L’editoriale di Gesualdo Purziani

In questa settimana sociale della Chiesa italiana, mi piace fare una sottolineatura su due termini tanto usati in questo tempo che viviamo.

Una volta il termine “sociale” era riferito al mondo del volontariato, ad un certo tipo di comunicazione attenta ai problemi della gente, ai centri di aggregazione. Oggi, pur mantenendo questi significati, il più diffuso fa riferimento al web, cioè “social network”. Si moltiplica per l’intero pianeta ciò che prima era il semplice ritrovarsi in piazza, al bar, a casa di amici, al cinema, allo stadio, al parco, in spiaggia. Tutto questo ora può essere tenuto in una mano, portato nel taschino della giacca, posto sul tavolo da lavoro, conservato nella borsetta; basta un telefono! Sei “social” se hai sempre uno di questi strumenti con te, se no sei fuori dal mondo sia reale che virtuale. E il rischio è che non si fa più differenza tra reale e virtuale, i piani si confondono facilmente, le nuove generazioni non trovano spesso le differenze, gli adulti fanno anche peggio, a volte.

Le pagine dei social su internet sono piene di notizie, dati, foto, storie,diari intimi, questioni che “un tempo” si raccontavano solo alle persone di fiducia, agli amici più stretti. Pensiamo di essere più liberi, quando invece tutto è costruito per sapere chi siamo, quali desideri abbiamo, quali inclinazioni, perché ci possa essere offerto il prodotto ambito.

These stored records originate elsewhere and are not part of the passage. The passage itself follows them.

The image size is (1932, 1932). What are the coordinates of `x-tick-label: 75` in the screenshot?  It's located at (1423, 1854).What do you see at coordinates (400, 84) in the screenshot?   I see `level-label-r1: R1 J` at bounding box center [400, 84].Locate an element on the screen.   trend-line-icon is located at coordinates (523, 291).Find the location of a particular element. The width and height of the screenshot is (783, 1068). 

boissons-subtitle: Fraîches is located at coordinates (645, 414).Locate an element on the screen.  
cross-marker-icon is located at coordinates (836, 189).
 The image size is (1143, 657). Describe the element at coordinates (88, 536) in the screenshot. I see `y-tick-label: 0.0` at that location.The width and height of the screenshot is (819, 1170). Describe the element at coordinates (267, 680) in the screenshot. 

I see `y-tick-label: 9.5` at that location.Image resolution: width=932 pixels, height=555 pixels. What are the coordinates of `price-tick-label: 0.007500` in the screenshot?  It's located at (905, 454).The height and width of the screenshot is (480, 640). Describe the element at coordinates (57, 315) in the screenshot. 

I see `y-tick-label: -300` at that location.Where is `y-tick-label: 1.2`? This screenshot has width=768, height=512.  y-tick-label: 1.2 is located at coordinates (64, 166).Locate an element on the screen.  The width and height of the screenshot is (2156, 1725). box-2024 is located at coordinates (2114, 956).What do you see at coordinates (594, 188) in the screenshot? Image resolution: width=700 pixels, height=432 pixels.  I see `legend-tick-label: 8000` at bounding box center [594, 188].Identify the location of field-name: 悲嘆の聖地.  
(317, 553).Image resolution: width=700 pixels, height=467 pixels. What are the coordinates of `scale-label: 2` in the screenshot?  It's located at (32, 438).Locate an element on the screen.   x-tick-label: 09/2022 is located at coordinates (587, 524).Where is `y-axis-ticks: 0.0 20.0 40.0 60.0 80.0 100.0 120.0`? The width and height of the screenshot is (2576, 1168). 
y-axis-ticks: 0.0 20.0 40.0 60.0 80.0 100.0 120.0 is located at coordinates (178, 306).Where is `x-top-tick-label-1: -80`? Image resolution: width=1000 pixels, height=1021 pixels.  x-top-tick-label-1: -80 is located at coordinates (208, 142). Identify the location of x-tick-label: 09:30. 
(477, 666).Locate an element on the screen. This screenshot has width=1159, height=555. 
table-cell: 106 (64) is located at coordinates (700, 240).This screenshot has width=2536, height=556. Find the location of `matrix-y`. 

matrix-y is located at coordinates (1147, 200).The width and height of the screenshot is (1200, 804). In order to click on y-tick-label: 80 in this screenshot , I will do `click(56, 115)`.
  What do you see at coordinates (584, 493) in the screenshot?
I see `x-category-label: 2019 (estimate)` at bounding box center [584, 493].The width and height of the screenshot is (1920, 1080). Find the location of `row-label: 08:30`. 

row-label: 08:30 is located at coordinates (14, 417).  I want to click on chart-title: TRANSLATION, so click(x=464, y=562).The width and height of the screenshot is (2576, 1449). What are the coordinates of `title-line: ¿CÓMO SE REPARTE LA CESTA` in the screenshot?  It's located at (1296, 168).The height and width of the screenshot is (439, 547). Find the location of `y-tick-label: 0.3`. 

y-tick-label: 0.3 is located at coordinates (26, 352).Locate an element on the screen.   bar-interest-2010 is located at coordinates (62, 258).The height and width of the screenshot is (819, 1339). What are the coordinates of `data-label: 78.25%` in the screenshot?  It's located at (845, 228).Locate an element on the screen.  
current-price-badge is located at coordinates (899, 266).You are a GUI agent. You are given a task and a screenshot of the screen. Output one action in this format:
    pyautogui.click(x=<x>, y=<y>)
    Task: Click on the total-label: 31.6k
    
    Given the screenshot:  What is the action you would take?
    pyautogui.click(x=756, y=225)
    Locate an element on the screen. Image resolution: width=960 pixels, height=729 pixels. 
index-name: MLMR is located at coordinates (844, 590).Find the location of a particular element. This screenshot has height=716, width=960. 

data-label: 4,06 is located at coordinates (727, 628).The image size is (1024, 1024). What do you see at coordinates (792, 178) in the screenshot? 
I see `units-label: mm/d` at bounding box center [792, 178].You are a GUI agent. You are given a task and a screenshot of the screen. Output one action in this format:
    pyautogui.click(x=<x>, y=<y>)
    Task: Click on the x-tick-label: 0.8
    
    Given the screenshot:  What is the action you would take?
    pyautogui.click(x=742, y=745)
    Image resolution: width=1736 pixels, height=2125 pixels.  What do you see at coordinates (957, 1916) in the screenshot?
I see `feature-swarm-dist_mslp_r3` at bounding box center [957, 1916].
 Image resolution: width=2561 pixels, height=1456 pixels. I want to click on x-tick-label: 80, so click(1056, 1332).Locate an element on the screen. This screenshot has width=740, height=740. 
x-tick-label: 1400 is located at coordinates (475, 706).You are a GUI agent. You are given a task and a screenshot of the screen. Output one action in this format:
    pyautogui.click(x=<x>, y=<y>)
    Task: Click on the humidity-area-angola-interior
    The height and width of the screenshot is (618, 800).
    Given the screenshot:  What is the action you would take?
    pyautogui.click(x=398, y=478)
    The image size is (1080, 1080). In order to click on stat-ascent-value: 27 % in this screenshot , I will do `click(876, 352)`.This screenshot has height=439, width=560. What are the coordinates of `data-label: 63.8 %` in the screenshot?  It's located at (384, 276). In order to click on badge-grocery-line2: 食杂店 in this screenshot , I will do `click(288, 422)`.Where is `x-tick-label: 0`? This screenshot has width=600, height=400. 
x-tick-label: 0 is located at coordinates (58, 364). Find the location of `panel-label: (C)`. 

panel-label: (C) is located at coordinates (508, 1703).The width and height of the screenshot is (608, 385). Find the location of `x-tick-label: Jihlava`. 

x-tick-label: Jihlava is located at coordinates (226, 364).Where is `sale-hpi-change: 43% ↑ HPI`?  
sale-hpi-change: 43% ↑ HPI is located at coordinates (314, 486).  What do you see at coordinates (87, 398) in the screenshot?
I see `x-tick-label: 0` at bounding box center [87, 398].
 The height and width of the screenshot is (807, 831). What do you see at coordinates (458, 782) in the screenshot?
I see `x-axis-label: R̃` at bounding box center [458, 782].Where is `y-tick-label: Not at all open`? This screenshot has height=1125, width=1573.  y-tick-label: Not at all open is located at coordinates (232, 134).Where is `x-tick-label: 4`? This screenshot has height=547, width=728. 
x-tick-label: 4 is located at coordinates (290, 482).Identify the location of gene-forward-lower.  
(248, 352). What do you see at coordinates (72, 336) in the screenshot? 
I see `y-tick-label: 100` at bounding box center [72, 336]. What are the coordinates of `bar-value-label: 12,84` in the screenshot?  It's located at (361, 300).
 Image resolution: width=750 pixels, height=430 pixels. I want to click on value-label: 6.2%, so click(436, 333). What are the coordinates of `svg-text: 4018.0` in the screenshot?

Che il “social” torni ad essere “sociale”, quindi a far stare bene chi ne fa uso, a riunire le famiglie, a creare legami positivi, a stimolare la cultura, a generare pace, a riavvicinare i lontani; la “rete” torni ad essere una rete che salva come quella su cui si gioca a saltare più in alto divertendoci, come quella che sostiene i materassi su cui riposiamo, come quella che si intreccia nel momento di bisogno di qualcuno o della collettività.